3) Drove the route by myself in a borrowed golf cart, practicing my spiel.
This morning, dear reader, I did it live with 30 paying visitors and now I am certified, good to go, cleared solo, the newest member of the tram team.
Guess which one I get to drive?
If you guessed the one on the left, dream on. Air conditioning is for pussies!
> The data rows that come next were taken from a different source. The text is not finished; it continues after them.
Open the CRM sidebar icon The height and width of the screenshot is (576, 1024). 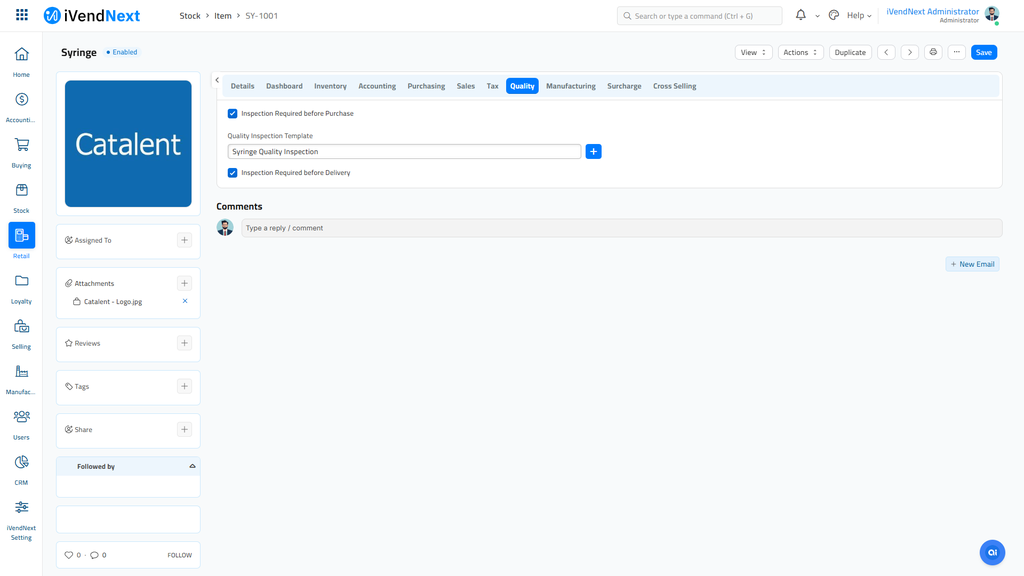(x=21, y=463)
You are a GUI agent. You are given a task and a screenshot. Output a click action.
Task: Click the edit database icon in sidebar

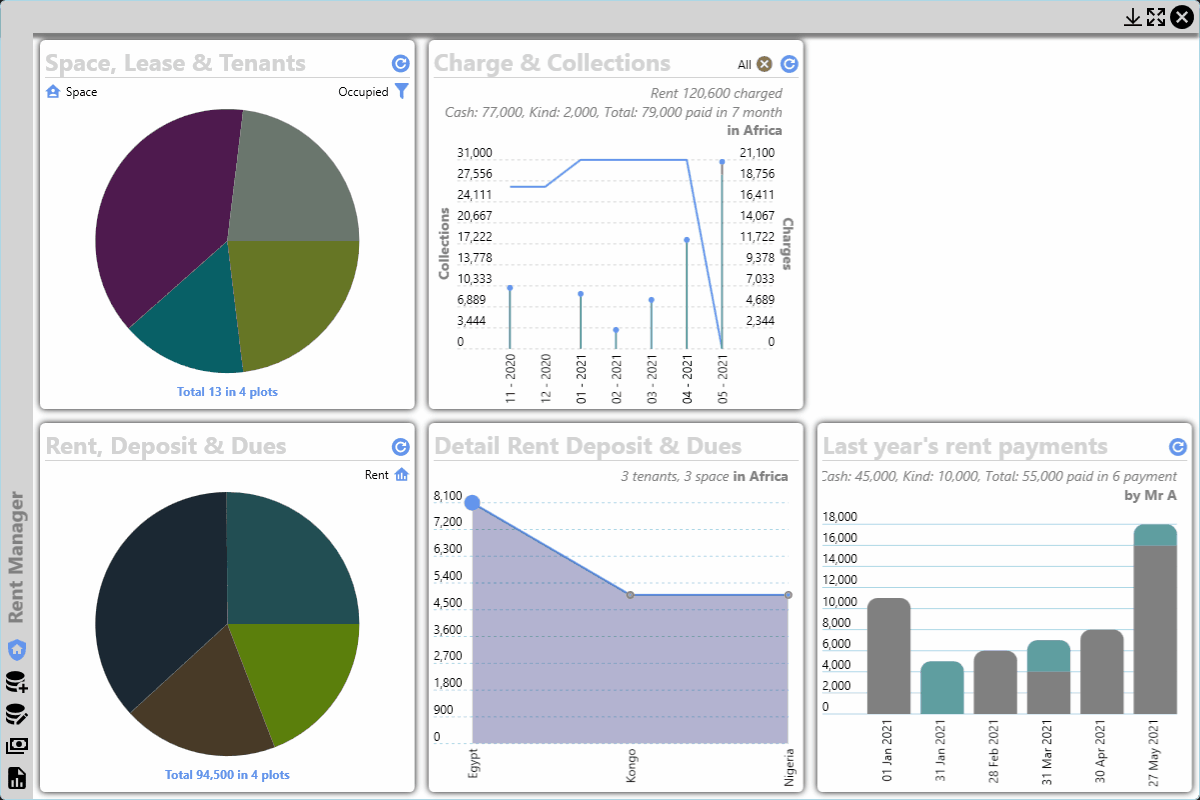click(x=16, y=714)
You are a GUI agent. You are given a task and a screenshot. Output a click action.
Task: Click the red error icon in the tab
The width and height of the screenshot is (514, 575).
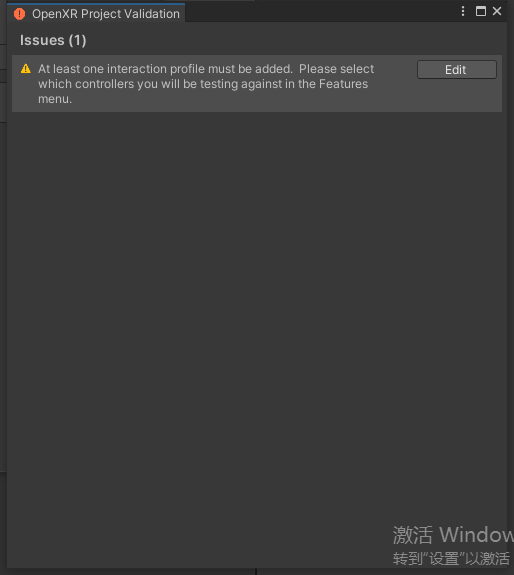pos(19,14)
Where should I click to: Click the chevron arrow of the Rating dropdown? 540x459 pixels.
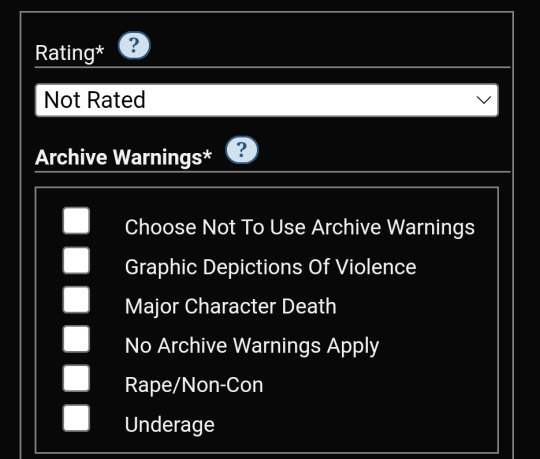click(x=484, y=100)
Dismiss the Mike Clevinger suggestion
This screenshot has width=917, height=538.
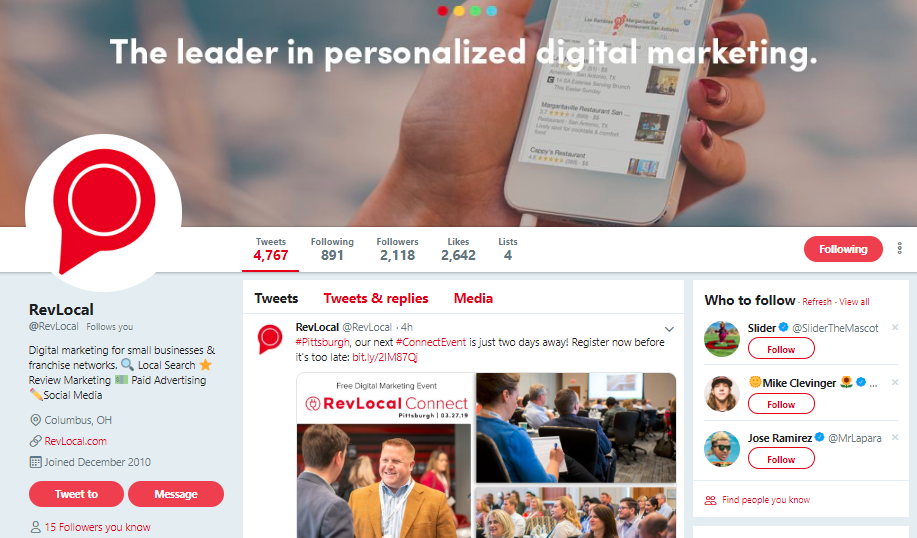click(895, 382)
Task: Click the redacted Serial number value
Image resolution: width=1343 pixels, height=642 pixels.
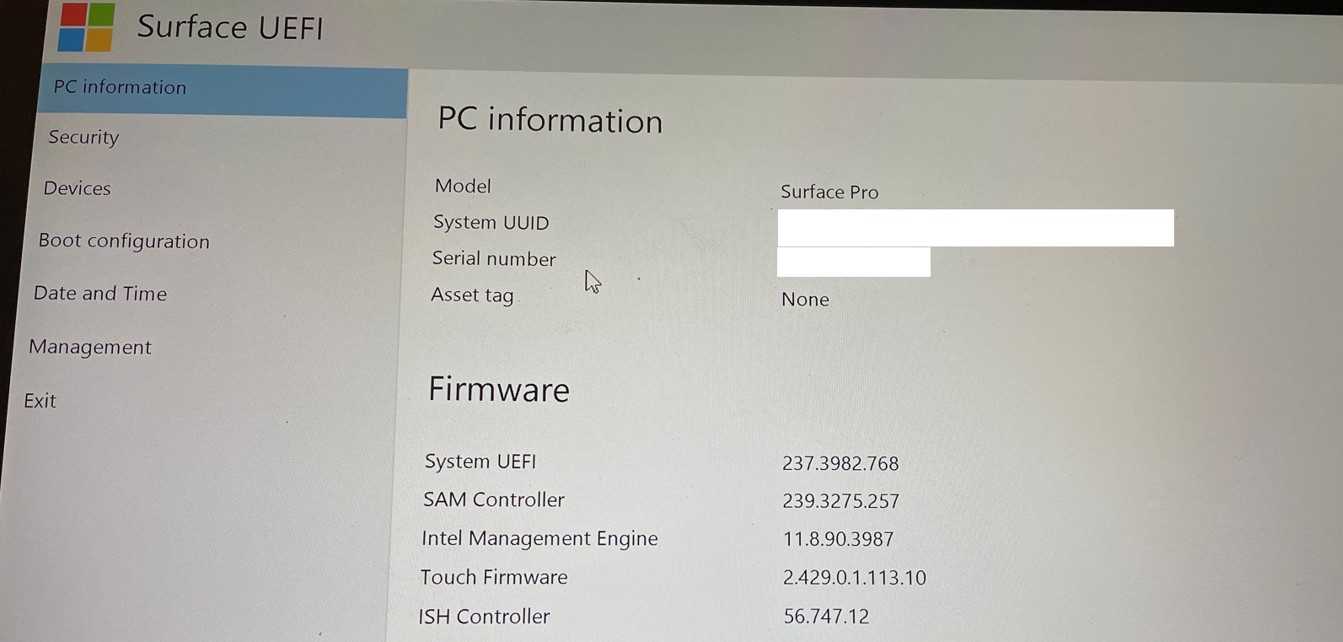Action: point(853,262)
I never counted the outdoor aircraft covered on tram tours. I knew we didn’t have to talk about all of them, but the driver/docents I rode with talked about most, so I determined to do the same. I didn’t count the airplanes in my 11 pages of notes, either, but assumed it was about 100. After my certification tour today, the team leader who evaluated me said I narrated 121 airplanes during the 1-hour, 5-minute tour. I had no idea it would be that many. It makes it sound like too much, even for the most avid visitor, but as a friend on Facebook pointed out, that’s less than two airplanes per minute, so it’s not as rushed a tour as it sounds.
So, on to a new page at the air museum. I’m down for two last walking tours, next Wednesday and the Wednesday after. They haven’t given me a regular day for tram tours; they’ll probably have me fill in as a substitute until a day opens up.
That’s the news for now. I’ll keep you posted.